▶ **What you are asked to do**:
Reproduce the data verbatim from its first line through the line containing "click(329, 88)", with both of those lines included. Output no other lines.

--- begin ---

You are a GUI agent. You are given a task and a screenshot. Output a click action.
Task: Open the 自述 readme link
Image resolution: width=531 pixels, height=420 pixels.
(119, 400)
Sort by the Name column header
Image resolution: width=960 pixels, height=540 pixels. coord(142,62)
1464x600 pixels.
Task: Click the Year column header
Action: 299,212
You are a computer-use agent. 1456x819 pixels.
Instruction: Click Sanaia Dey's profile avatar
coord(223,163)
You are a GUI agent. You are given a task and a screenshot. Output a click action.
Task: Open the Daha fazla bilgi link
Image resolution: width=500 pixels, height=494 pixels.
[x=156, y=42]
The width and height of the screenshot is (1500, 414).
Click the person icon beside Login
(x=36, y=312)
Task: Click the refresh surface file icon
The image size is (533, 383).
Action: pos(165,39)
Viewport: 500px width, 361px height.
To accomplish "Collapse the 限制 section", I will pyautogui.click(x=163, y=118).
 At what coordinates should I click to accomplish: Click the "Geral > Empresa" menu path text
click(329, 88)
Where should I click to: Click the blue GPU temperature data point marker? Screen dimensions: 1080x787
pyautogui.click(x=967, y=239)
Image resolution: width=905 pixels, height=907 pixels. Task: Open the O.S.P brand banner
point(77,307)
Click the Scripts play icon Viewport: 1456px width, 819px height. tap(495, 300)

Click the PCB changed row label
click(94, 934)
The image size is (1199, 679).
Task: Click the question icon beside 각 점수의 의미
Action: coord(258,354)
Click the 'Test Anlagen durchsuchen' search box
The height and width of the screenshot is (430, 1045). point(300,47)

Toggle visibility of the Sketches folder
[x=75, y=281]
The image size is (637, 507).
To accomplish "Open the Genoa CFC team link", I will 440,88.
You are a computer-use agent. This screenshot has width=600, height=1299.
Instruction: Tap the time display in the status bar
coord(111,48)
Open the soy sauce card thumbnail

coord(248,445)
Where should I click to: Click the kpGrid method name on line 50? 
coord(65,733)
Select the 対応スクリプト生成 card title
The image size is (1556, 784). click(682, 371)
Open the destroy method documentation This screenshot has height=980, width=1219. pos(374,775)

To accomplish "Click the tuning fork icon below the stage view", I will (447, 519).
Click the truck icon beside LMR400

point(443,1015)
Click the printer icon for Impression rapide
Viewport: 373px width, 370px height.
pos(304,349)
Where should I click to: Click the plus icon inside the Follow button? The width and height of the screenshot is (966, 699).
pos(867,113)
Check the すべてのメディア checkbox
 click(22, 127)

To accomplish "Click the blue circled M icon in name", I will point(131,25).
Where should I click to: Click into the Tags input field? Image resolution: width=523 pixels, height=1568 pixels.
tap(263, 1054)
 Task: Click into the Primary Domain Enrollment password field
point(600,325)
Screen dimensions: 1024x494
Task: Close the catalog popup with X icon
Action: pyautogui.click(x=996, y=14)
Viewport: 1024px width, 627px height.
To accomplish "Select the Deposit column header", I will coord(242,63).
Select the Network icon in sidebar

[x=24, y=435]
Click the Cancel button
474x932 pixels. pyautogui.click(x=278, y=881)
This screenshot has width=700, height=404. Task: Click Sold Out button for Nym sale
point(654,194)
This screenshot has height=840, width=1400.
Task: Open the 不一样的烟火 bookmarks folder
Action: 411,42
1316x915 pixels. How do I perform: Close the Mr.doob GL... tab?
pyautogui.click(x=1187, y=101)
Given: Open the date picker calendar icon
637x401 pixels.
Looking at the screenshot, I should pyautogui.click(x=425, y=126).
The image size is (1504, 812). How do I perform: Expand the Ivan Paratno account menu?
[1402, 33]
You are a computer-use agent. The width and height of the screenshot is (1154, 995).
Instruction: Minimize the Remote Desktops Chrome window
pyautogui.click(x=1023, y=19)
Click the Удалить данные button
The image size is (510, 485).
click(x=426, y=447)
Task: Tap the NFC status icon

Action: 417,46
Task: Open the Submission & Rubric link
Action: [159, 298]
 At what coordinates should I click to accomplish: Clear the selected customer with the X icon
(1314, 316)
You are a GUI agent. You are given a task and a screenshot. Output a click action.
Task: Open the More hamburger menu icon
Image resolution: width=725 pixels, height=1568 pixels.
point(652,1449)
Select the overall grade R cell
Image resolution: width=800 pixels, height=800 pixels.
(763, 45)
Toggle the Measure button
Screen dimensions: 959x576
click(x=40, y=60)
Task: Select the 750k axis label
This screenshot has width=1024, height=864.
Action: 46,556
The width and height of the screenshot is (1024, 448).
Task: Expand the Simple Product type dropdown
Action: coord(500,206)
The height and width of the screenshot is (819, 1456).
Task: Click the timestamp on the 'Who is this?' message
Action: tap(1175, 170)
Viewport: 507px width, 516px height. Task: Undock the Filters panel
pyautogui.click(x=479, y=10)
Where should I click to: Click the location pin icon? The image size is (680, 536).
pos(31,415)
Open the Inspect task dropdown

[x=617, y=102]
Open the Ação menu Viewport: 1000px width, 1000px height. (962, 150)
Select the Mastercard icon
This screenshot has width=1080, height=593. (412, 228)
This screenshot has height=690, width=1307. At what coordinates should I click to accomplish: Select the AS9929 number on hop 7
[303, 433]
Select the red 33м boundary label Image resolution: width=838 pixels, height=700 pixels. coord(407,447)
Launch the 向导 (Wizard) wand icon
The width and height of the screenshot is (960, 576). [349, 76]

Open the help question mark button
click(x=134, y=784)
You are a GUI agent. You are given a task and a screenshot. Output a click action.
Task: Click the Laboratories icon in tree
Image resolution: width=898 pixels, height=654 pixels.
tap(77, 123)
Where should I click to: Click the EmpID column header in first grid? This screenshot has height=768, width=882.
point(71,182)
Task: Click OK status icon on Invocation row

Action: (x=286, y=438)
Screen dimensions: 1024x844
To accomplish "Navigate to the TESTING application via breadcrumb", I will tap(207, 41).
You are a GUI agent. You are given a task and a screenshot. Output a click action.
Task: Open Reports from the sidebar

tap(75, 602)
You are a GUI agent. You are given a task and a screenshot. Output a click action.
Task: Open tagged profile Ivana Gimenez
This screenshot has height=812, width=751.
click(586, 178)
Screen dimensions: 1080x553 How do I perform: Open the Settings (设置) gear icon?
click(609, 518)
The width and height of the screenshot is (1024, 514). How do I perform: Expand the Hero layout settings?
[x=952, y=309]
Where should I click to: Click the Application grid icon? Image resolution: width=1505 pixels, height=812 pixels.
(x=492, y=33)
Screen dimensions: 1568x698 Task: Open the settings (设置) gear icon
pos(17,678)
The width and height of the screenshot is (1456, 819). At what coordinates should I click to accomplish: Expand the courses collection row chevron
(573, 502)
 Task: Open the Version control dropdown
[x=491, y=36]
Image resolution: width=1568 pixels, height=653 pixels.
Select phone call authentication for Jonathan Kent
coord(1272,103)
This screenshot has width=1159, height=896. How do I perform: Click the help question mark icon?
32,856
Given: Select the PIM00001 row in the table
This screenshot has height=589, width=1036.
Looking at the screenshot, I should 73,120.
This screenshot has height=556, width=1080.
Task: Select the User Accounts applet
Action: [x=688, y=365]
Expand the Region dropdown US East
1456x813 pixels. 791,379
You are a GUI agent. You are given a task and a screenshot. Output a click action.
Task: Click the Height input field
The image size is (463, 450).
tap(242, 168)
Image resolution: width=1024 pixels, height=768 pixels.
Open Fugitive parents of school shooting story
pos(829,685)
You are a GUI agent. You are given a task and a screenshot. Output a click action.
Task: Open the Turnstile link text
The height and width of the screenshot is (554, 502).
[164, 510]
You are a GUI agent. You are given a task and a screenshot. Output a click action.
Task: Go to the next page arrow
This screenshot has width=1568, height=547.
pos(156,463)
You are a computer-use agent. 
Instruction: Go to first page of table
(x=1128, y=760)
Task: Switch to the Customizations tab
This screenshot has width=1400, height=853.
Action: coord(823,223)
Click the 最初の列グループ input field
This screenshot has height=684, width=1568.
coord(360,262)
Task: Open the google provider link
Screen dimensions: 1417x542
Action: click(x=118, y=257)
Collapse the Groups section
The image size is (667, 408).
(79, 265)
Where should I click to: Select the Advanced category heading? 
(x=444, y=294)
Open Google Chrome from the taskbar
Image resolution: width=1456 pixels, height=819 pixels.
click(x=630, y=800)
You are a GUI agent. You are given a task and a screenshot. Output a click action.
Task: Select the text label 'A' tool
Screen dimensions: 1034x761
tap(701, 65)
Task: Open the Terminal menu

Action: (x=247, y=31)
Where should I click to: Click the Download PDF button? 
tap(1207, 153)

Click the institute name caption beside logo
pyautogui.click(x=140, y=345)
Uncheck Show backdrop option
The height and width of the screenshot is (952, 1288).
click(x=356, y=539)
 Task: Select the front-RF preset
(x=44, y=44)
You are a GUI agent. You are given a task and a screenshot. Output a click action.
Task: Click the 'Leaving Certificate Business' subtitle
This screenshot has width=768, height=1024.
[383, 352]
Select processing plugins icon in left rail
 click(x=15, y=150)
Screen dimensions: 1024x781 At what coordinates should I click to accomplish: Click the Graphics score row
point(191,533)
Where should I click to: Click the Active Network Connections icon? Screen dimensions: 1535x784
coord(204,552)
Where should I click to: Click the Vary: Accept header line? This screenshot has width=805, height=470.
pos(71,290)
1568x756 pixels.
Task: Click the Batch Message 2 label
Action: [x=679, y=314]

--- end ---

▶ **Response to the exercise**:
You are a GUI agent. You are given a task and a screenshot. Output a click action.
Task: Open the 自述 readme link
Image resolution: width=531 pixels, height=420 pixels.
(119, 400)
Sort by the Name column header
Image resolution: width=960 pixels, height=540 pixels. coord(142,62)
1464x600 pixels.
Task: Click the Year column header
Action: 299,212
You are a computer-use agent. 1456x819 pixels.
Instruction: Click Sanaia Dey's profile avatar
coord(223,163)
You are a GUI agent. You are given a task and a screenshot. Output a click action.
Task: Open the Daha fazla bilgi link
Image resolution: width=500 pixels, height=494 pixels.
[x=156, y=42]
The width and height of the screenshot is (1500, 414).
Click the person icon beside Login
(x=36, y=312)
Task: Click the refresh surface file icon
The image size is (533, 383).
Action: pos(165,39)
Viewport: 500px width, 361px height.
To accomplish "Collapse the 限制 section", I will pyautogui.click(x=163, y=118).
 At what coordinates should I click to accomplish: Click the "Geral > Empresa" menu path text
click(329, 88)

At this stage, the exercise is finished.